_Описание упражнения_
Воспроизведите без изменений строки листинга: начните со строки, в которой есть «Task: Select the Linear», и закончите строкой, в которой есть «This screenshot has width=533, height=585.», включив обе.

-- -- --

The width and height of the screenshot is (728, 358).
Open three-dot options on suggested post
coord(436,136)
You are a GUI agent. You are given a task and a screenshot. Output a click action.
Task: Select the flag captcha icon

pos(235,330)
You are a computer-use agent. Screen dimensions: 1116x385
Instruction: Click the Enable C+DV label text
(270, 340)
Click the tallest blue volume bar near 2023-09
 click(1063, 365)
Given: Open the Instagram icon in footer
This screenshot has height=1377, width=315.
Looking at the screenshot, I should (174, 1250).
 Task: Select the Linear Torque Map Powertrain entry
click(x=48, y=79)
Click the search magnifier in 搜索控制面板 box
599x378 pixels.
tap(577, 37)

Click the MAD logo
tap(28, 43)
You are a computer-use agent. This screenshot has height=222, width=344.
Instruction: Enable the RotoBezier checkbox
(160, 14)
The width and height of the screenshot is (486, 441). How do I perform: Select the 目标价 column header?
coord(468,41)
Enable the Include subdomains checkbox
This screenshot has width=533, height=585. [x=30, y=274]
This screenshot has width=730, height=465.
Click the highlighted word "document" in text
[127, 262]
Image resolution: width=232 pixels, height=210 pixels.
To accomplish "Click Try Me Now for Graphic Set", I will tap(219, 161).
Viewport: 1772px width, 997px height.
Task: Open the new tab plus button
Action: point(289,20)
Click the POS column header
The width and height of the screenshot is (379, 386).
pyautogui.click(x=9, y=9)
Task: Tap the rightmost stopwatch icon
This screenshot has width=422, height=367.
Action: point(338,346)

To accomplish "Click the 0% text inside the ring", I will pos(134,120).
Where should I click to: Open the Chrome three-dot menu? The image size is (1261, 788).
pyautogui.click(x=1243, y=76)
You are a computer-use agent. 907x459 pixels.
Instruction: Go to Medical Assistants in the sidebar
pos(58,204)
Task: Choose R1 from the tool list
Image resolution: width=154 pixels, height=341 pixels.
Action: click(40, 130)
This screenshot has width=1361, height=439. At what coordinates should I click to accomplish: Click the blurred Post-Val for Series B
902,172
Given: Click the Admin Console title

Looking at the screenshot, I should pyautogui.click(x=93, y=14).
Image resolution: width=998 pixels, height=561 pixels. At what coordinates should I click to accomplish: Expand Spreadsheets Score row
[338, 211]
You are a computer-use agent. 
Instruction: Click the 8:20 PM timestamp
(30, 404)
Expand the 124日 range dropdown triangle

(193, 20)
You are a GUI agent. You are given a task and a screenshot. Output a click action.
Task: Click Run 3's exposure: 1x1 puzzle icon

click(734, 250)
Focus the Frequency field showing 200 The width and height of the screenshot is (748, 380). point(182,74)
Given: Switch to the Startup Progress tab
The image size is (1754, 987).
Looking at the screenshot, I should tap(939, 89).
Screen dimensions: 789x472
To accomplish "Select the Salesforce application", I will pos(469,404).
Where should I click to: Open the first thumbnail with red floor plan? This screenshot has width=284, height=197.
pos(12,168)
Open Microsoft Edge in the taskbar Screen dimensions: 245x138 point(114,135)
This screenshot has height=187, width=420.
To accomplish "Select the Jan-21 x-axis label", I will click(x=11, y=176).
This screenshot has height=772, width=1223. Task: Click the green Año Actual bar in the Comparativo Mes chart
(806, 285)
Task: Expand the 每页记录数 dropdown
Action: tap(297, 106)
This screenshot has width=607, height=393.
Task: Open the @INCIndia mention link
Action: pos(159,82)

-- -- --

_Ответ к упражнению_
 Task: Select the Linear Torque Map Powertrain entry
click(x=48, y=79)
Click the search magnifier in 搜索控制面板 box
599x378 pixels.
tap(577, 37)

Click the MAD logo
tap(28, 43)
You are a computer-use agent. This screenshot has height=222, width=344.
Instruction: Enable the RotoBezier checkbox
(160, 14)
The width and height of the screenshot is (486, 441). How do I perform: Select the 目标价 column header?
coord(468,41)
Enable the Include subdomains checkbox
This screenshot has width=533, height=585. [x=30, y=274]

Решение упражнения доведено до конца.